### DATASET CONTENT:
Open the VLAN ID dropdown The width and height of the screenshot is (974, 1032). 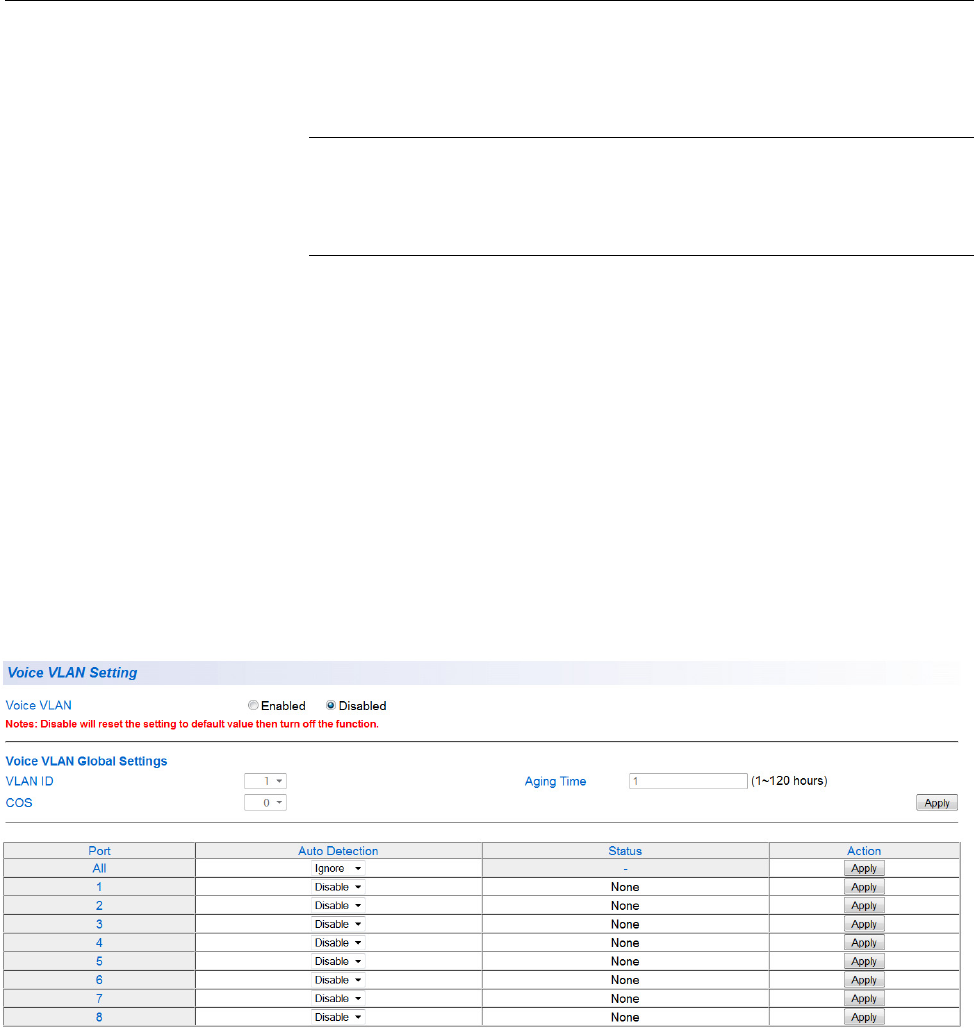[x=266, y=781]
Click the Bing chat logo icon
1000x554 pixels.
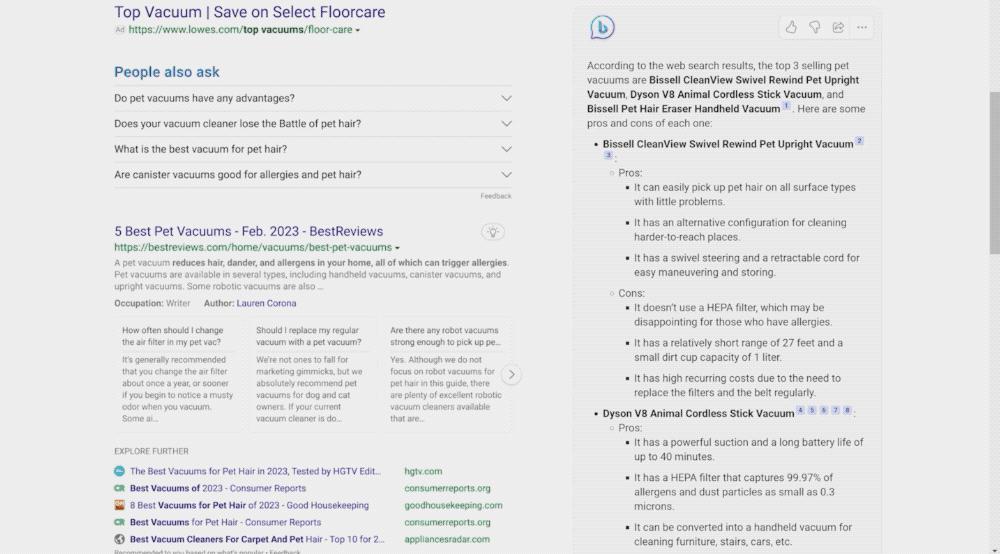(x=602, y=28)
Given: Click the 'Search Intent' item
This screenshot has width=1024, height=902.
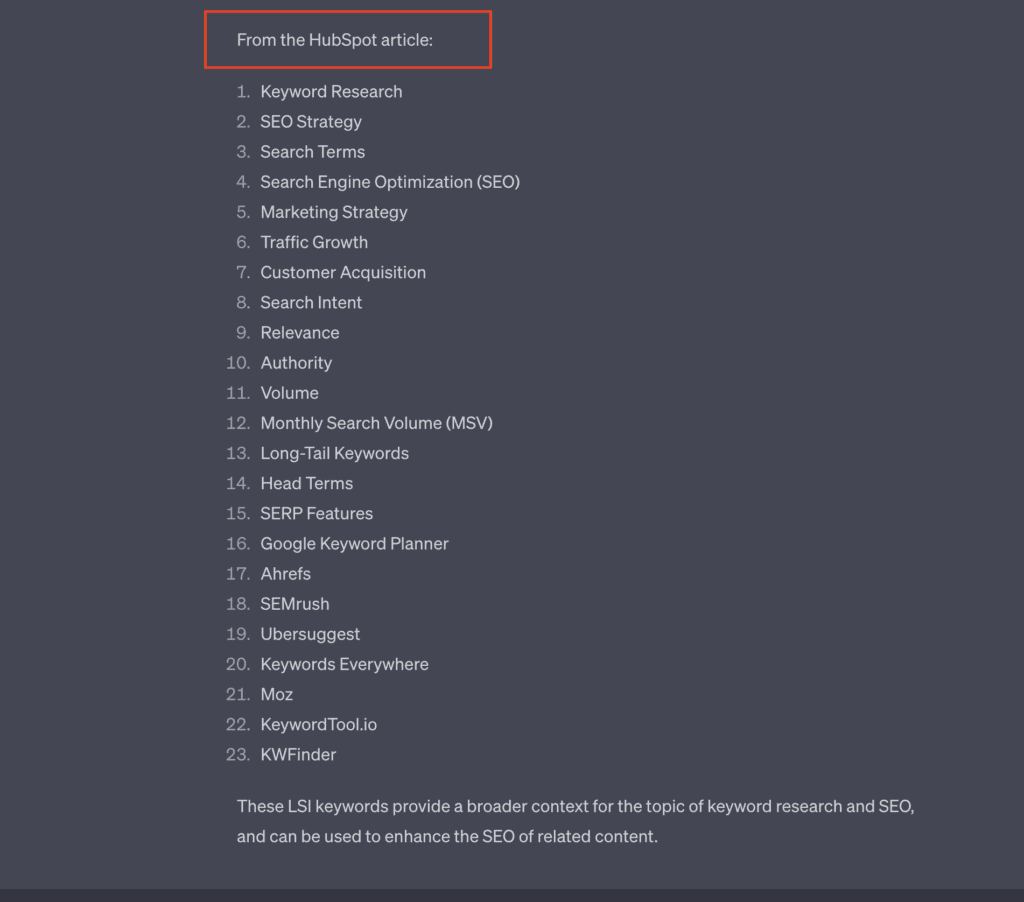Looking at the screenshot, I should click(311, 302).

### WHAT IS BEING ASKED:
Please reproduce everything from the line containing "Click the Bing chat logo icon" down to the end of the records, renaming "item" to "entry" and leaving all else unchanged. Omit the pictures from your answer.

### CORRECT OUTPUT:
Click the Bing chat logo icon
1000x554 pixels.
(x=602, y=28)
Given: Click the 'Search Intent' entry
This screenshot has width=1024, height=902.
Looking at the screenshot, I should click(311, 302).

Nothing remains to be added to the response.